EXTRAIT DE PAGE:
•••••

Depuis plusieurs semaines, les médias et les hommes politiques s’inquiétent de la valeur de l’euro qui n’en finit plus d’augmenter, ce qui, dit-on, nuit à notre compétitivité. Cette idée est désormais tellement partagée qu’elle ne va pas tarder à entrer dans les tables de la loi de la pensée unique. Il n’y a plus guère que quelques sadomasochistes qui estiment que la France n’a qu’à suivre l'exemple de l'allemagne en procédant aux réformes structurelles nécessaires pour retrouver sa compétitivité …
J’ai toujours été pour ma part assez réticent avec la critique de l’Euro fort, que l’on entend pourtant souvent sous la plume des souverainistes, des nonistes et des adversaires de l’Europe.
La hausse de l’Euro me semble être un faux problème en tant que tel. Plus qu’un facteur sur lequel on pourrait agir pour restaurer notre compétitivité, l’appréciation de l’Euro me paraît surtout révéler la mauvaise posture du continent dans une mondialisation qu'il ne fait que subir. La hausse de l’Euro est essentiellement entraînée par l’effondrement du dollar, ce qui nous expose indirectement aux dumpings asiatiques.
La vraie question n’est pas celle de la valeur relative de notre monnaie ou le montant des taux d’intérêts de la BCE, mais bien la place de l’Europe dans la mondialisation. Comme le déplorait récemment le commissaire européen aux affaires économiques, « l’Europe est en train de payer les conséquences des déséquilibres mondiaux dont elle n'est pas responsable »
Valeur de l’Euro et compétitivité
Ce discours sur l’euro fort semble concevoir le libre-échange comme l'horizon indépassable de l'économie mondiale : Les importations des pays à bas coûts seraient inévitables, seules les exportations nous permettront de regagner les emplois perdus.
Les exportations vers les pays à bas coûts sont pourtant dérisoires. Notre économie exporte vers la Chine autant que vers la Suisse ! La plupart du temps ce que la France exporte, elle le construit sur place !

•••••

DONNÉES FOURNIES:
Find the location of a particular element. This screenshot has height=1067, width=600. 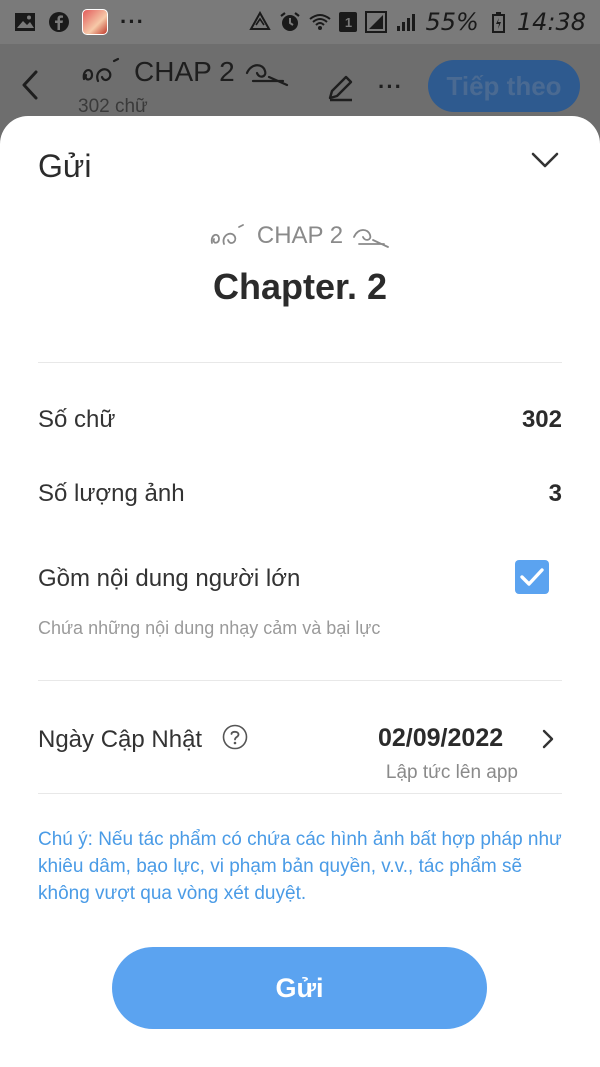

checkmark-icon is located at coordinates (532, 577).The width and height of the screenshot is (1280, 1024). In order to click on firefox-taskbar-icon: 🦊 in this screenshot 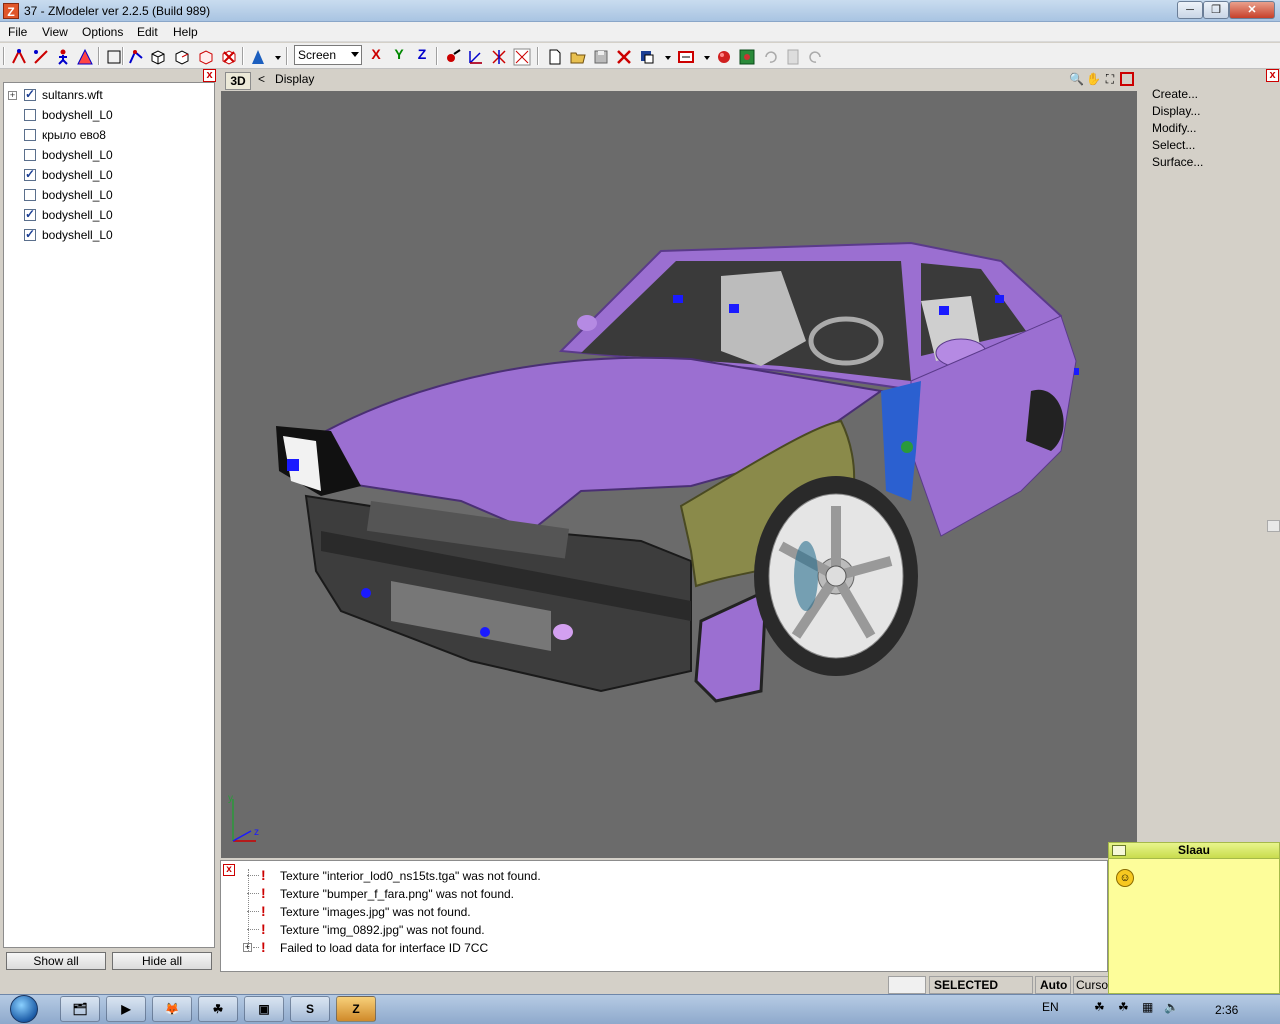, I will do `click(172, 1009)`.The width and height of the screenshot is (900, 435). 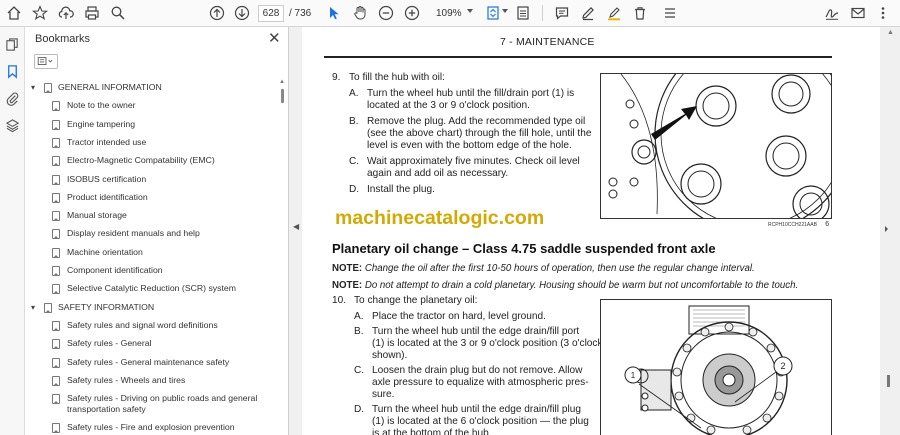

•••••

MARCHE À SUIVRE: Reproduisez à l'identique le passage du texte sur la hausse de l'euro qui commence par « La vraie question » et s'achève sur « les emplois perdus. ».

TÂCHE ACCOMPLIE:
La vraie question n’est pas celle de la valeur relative de notre monnaie ou le montant des taux d’intérêts de la BCE, mais bien la place de l’Europe dans la mondialisation. Comme le déplorait récemment le commissaire européen aux affaires économiques, « l’Europe est en train de payer les conséquences des déséquilibres mondiaux dont elle n'est pas responsable »
Valeur de l’Euro et compétitivité
Ce discours sur l’euro fort semble concevoir le libre-échange comme l'horizon indépassable de l'économie mondiale : Les importations des pays à bas coûts seraient inévitables, seules les exportations nous permettront de regagner les emplois perdus.